Market Update | Where is the Recession?
June was an unexpectedly positive month for both the market and the economy, which concluded a surprisingly strong first half of 2023. Global equity markets rose during the first six months of 2023 which was a welcome reprieve from the losses experienced in 2022. The Dow Jones Industrial Average rose 4.7% and the S&P 500 and NASDAQ both jumped 6.6%. Foreign stocks also rose in June as the MSCI EAFE Index gained 4.6%, while the MSCI Emerging Market Index returned 3.8% for the month. The Bloomberg U.S. Aggregate Index dropped 0.4% as interest rates rose and bond prices fell, while high yield bonds, as measured by the Bloomberg High Yield Index, gained 1.7% as they tend to more correlated with equity markets. Therefore, these results suggest that the market believes the odds of a recession occurring later this year have receded.
|Market Return Indexes||June 2023||YTD 2023||2022|
|Dow Jones Industrial Average||4.7%||4.9%||-6.9%|
|NASDAQ (price change)||6.6%||31.7%||-33.1%|
|MSCI Eur. Australasia Far East (EAFE)||4.6%||11.7%||-14.5%|
|MSCI Emerging Markets||3.8%||4.9%||-20.1%|
|Bloomberg High Yield||1.7%||5.4%||-11.2%|
|Bloomberg U.S. Aggregate Bond||-0.4%||2.1%||-13.0%|
|Yield Data||June 2023||May 2023||April 2023|
|U.S. 10-Year Treasury Yield||3.83%||3.64%||3.44%|
June’s positive economic developments were somewhat of a surprise given the dire forecasts of many economists earlier in the year, as many predicted a recession later in 2023 given the Fed’s efforts to cool the economy over the last year. This unexpected strength included faster than expected economic growth, surprising tightness in labor markets and a growing optimism that the Fed will eventually succeed in controlling inflation without running the economy off a cliff (a.k.a., a “soft landing”). GDP growth in the first quarter of this year was revised upwards to 2.0% from 1.3% and Morningstar forecasts that the US economy could grow 2.0% in the second quarter. Additionally, the expectations for a softer landing were bolstered by the fact that May Headline CPI (Consumer Price Index), reported in June increased a seasonally adjusted 0.1% from the prior month, which was a drop from April’s 0.4% increase. However, the Fed will have to remain vigilant. Core consumer prices rose 0.4% in May from the prior month, the same pace as in April and March. Moreover, Core Inflation for May (the Fed’s preferred measure), rose 5.3% compared to the same period last year, which was down slightly from the prior month’s increase of 5.5%.

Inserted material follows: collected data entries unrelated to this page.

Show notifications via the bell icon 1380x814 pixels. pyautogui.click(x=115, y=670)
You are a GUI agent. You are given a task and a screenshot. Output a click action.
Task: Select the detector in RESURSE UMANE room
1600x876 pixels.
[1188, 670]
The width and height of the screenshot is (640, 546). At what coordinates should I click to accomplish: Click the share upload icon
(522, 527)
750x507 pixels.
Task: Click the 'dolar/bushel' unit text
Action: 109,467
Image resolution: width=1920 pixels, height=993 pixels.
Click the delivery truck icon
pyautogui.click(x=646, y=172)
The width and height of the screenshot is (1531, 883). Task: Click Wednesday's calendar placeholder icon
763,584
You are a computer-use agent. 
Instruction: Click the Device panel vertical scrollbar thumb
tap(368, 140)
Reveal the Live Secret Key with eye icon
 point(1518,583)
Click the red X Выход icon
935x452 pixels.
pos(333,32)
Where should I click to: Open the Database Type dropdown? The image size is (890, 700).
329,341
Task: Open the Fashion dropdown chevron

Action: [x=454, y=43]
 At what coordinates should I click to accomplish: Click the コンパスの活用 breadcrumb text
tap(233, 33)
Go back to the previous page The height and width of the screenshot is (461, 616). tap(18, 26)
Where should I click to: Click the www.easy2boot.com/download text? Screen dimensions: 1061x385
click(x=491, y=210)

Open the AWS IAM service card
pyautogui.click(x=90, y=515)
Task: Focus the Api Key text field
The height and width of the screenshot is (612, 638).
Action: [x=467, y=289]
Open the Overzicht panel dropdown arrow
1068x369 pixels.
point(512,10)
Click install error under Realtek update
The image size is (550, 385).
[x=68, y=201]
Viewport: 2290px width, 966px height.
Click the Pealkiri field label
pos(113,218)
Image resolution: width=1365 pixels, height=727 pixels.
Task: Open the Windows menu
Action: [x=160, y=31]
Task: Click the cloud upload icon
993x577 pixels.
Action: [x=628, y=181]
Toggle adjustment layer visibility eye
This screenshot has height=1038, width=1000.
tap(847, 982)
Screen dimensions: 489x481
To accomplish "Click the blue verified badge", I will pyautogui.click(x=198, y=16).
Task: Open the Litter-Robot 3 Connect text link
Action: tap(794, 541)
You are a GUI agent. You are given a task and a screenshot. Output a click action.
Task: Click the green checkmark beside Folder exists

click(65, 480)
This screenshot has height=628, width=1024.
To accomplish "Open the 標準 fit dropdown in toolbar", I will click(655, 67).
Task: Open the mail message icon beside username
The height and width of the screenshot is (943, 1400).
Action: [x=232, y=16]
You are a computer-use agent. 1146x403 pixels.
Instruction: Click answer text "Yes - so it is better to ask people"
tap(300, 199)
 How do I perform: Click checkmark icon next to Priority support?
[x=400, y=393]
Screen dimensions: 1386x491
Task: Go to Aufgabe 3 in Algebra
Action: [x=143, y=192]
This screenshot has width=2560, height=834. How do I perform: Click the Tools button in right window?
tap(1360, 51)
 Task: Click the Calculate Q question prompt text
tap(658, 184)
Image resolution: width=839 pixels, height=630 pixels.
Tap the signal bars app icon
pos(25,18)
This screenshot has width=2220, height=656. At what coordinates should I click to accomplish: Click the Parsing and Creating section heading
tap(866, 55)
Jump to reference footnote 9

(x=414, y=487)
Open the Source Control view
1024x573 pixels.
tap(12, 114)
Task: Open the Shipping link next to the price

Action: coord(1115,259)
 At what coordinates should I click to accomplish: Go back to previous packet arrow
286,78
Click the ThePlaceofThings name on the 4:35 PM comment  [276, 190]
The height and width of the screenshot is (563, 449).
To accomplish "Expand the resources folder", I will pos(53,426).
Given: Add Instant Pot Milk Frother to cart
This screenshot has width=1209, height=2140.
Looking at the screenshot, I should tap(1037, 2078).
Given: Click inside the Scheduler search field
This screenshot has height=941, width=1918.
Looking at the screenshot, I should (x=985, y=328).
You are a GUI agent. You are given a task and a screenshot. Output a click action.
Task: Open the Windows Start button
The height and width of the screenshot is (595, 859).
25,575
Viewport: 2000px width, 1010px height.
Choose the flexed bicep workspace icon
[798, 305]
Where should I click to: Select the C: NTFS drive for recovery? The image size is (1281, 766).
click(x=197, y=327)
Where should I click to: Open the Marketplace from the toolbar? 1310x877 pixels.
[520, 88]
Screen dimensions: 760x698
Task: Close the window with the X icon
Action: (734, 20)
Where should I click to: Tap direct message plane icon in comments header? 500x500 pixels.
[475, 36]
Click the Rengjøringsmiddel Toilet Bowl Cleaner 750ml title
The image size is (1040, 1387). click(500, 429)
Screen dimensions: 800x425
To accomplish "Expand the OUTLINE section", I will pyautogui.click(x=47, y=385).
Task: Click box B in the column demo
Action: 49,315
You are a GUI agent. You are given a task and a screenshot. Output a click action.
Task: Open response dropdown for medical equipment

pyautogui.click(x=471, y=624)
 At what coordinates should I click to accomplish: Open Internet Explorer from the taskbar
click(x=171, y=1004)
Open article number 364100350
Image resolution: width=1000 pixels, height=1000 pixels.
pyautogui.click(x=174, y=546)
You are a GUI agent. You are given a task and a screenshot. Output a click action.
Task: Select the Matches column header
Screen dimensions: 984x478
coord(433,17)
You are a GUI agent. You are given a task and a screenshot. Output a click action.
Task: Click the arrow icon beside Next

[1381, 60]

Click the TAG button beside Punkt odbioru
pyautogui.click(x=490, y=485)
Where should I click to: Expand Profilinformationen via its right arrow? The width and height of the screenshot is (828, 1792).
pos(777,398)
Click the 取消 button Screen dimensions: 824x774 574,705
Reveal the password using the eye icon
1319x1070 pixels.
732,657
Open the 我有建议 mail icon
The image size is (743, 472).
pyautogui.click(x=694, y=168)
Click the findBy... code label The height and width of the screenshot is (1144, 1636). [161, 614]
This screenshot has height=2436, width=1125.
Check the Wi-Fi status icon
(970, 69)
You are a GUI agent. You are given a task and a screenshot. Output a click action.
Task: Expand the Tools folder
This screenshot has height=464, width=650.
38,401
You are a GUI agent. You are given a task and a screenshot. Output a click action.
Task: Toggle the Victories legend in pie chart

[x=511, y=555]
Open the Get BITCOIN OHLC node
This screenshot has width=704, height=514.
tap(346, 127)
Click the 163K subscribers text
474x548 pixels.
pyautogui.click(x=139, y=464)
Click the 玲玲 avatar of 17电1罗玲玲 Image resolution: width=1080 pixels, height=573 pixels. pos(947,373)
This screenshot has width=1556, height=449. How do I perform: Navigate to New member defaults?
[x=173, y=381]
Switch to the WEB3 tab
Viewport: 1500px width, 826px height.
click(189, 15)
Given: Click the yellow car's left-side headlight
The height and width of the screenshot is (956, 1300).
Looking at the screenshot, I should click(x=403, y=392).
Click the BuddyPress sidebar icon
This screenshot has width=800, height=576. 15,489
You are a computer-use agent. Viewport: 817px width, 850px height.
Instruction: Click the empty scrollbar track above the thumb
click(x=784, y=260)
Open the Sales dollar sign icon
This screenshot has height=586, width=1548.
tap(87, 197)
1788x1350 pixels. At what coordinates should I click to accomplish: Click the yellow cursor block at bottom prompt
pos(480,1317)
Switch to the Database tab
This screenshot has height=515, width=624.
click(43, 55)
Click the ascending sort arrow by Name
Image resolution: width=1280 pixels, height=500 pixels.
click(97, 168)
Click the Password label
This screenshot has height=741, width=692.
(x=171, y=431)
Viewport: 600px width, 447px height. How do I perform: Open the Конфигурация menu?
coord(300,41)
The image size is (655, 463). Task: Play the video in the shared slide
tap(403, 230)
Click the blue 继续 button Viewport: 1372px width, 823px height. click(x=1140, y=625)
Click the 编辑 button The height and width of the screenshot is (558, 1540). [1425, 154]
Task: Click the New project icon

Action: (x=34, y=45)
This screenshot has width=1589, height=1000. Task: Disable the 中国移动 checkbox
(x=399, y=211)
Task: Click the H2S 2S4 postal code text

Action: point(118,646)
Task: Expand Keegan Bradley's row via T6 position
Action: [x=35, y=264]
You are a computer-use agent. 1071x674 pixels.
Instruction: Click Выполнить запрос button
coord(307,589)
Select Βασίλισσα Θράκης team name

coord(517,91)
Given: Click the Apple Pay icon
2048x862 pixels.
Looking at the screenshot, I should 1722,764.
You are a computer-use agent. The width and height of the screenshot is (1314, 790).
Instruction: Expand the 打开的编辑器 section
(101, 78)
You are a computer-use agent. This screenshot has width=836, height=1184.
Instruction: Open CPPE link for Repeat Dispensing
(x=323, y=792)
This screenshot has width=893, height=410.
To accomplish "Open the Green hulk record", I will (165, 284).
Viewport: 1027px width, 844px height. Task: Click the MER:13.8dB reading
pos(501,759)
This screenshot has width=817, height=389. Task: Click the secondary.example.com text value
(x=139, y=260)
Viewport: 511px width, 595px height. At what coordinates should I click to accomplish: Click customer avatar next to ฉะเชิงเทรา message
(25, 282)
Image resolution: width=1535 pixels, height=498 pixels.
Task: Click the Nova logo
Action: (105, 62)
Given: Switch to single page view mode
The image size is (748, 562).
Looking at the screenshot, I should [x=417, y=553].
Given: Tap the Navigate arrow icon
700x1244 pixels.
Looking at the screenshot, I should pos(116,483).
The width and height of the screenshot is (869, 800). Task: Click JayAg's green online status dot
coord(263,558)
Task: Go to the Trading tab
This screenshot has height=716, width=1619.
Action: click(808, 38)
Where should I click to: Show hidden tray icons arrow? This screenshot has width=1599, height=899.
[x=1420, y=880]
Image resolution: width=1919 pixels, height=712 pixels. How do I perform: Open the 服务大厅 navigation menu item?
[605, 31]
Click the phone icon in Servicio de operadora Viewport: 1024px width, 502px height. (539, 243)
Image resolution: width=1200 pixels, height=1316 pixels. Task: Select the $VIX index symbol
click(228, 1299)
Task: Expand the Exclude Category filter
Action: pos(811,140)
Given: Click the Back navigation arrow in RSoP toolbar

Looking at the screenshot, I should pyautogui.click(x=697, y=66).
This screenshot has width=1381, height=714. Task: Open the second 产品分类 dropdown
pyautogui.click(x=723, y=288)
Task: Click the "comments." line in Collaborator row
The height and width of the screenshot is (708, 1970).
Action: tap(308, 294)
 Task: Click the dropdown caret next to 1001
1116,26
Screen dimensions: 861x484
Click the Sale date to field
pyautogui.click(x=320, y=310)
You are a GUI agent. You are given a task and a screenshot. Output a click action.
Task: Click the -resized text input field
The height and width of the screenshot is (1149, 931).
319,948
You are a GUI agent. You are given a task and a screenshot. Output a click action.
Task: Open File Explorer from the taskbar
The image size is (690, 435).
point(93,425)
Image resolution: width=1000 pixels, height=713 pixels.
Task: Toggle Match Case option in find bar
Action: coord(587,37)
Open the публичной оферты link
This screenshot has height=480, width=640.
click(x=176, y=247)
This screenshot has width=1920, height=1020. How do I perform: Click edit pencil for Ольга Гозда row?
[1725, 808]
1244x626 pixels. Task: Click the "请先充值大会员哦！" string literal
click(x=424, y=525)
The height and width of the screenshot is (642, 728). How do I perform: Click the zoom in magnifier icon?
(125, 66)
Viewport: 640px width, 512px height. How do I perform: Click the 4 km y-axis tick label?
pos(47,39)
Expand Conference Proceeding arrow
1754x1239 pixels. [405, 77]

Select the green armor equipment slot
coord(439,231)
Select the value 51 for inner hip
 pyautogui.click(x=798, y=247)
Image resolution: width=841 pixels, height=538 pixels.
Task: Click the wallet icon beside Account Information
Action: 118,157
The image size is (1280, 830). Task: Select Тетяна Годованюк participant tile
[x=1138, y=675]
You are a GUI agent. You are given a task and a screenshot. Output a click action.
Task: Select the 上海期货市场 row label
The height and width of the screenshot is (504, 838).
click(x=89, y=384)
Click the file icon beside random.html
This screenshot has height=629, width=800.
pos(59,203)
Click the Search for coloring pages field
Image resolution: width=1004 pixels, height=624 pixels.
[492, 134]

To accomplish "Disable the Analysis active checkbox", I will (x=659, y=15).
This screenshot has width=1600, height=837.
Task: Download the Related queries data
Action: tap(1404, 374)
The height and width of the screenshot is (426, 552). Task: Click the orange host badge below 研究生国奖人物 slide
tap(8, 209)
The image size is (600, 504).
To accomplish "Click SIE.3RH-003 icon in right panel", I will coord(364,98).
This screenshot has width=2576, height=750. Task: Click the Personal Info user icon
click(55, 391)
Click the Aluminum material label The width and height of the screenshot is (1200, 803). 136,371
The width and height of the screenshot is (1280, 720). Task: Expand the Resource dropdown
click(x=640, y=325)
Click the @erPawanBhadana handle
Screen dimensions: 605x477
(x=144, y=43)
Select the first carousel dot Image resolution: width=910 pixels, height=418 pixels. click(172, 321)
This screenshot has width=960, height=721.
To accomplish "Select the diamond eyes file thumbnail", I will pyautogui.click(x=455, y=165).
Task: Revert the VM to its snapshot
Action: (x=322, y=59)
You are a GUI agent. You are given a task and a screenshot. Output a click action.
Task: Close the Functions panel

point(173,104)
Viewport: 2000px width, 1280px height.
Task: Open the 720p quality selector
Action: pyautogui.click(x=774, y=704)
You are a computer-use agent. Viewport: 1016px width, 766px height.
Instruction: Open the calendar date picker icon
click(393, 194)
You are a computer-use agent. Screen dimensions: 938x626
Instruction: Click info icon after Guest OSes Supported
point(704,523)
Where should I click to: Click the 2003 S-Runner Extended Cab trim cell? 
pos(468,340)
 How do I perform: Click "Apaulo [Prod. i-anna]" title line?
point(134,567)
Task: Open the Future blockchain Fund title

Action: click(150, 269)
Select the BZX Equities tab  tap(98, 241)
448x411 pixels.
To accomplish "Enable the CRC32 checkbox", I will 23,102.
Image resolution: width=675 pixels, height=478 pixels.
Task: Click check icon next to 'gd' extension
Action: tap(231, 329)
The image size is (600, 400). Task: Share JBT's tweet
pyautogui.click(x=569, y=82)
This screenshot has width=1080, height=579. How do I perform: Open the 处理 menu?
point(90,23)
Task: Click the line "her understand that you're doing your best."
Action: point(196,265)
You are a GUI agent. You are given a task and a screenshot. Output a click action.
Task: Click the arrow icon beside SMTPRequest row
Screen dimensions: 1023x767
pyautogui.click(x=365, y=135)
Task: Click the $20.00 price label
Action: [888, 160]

The Fed must strike a delicate balance between full employment and price stability. Although the Federal Reserve left rates unchanged at its June meeting, these recent signs of economic health, coupled with “sticky” core inflation, are likely to encourage the Federal Reserve to hike rates two more times by year end to make additional progress on price stability. While the Fed’s tightening is slowing price growth, it has been slower than some had expected or desired. Headline inflation (CPI) reported in May of 4.0% was well below its recent peak of 9.1% in June of last year and down from the 4.9% recorded in the previous month (April). So, despite slowing inflation, it remains well above the Fed’s long-term target of 2.0%.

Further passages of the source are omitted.